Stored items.
◆ ◆ ◆ ◆ ◆
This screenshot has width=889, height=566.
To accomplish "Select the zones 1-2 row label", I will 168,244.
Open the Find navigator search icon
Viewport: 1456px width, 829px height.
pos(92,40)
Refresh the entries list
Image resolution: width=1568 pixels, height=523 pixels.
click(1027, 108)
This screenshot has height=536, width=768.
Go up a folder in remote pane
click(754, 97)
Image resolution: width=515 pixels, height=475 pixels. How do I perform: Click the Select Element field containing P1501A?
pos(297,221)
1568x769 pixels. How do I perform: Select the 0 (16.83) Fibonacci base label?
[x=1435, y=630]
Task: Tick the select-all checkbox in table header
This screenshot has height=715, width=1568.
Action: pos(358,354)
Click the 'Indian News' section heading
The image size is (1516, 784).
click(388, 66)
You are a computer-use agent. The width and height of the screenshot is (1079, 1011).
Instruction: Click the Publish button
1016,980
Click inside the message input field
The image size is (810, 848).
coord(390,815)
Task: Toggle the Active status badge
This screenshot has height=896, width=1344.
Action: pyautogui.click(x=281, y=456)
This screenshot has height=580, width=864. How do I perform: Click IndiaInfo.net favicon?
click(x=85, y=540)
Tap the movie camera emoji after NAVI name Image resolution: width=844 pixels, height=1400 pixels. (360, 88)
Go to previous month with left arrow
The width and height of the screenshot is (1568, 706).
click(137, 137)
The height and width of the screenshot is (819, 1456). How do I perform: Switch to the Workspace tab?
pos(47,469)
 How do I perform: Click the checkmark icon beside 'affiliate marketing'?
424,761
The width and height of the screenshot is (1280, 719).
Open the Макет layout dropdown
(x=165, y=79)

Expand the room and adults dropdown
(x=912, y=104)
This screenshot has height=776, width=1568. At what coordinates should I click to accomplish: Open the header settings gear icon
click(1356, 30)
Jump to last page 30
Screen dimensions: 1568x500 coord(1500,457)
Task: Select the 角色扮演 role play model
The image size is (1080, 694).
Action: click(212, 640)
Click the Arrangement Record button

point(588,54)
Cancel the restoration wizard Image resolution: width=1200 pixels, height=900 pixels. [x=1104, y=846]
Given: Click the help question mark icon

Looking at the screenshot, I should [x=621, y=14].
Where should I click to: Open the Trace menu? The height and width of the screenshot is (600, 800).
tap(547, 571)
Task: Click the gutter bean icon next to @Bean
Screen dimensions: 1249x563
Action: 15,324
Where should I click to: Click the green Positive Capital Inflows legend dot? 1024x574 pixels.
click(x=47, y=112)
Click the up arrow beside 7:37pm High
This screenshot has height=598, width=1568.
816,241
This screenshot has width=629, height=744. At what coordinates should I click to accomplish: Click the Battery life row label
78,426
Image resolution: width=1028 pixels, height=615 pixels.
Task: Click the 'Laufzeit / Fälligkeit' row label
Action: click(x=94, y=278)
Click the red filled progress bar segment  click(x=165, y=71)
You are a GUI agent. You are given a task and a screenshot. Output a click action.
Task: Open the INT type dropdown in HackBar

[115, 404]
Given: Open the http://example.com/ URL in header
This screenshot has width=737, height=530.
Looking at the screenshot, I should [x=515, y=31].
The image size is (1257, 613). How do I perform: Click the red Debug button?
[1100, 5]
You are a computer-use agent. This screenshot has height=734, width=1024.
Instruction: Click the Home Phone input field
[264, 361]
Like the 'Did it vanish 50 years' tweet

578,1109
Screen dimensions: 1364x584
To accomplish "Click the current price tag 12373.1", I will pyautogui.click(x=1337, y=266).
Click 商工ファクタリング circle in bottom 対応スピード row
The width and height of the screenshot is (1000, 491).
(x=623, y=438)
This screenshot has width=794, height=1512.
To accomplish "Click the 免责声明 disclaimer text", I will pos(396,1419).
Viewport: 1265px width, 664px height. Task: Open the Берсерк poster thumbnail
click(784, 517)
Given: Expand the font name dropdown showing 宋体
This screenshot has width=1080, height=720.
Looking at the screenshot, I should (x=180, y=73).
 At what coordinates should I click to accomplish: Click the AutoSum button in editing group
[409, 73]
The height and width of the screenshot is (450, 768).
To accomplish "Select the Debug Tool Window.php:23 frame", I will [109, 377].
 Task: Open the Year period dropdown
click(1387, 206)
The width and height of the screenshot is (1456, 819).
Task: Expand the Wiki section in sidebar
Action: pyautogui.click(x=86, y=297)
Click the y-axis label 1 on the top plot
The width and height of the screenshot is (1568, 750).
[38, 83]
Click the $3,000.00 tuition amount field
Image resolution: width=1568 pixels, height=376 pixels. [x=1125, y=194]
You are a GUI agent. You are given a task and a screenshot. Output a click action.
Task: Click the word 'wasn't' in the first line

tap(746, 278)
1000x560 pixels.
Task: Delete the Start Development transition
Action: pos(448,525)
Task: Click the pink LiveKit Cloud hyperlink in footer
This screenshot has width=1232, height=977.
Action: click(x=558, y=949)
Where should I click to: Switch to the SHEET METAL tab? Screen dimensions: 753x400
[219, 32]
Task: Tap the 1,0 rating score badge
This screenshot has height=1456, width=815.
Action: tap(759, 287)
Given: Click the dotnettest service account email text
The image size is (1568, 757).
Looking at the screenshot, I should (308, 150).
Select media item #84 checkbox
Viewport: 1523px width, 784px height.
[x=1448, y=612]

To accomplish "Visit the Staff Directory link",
◆ ◆ ◆ ◆ ◆
Exercise brief.
Could you quote, word for word, every line between the one holding "The image size is (1257, 613)." and the one holding "Image resolution: width=1568 pixels, height=376", with both of those lines included?

Result of the task.
The image size is (1257, 613). How do I perform: Click the red Debug button?
[1100, 5]
You are a computer-use agent. This screenshot has height=734, width=1024.
Instruction: Click the Home Phone input field
[264, 361]
Like the 'Did it vanish 50 years' tweet

578,1109
Screen dimensions: 1364x584
To accomplish "Click the current price tag 12373.1", I will pyautogui.click(x=1337, y=266).
Click 商工ファクタリング circle in bottom 対応スピード row
The width and height of the screenshot is (1000, 491).
(x=623, y=438)
This screenshot has width=794, height=1512.
To accomplish "Click the 免责声明 disclaimer text", I will pos(396,1419).
Viewport: 1265px width, 664px height. Task: Open the Берсерк poster thumbnail
click(784, 517)
Given: Expand the font name dropdown showing 宋体
This screenshot has width=1080, height=720.
Looking at the screenshot, I should (x=180, y=73).
 At what coordinates should I click to accomplish: Click the AutoSum button in editing group
[409, 73]
The height and width of the screenshot is (450, 768).
To accomplish "Select the Debug Tool Window.php:23 frame", I will [109, 377].
 Task: Open the Year period dropdown
click(1387, 206)
The width and height of the screenshot is (1456, 819).
Task: Expand the Wiki section in sidebar
Action: pyautogui.click(x=86, y=297)
Click the y-axis label 1 on the top plot
The width and height of the screenshot is (1568, 750).
[38, 83]
Click the $3,000.00 tuition amount field
Image resolution: width=1568 pixels, height=376 pixels. [x=1125, y=194]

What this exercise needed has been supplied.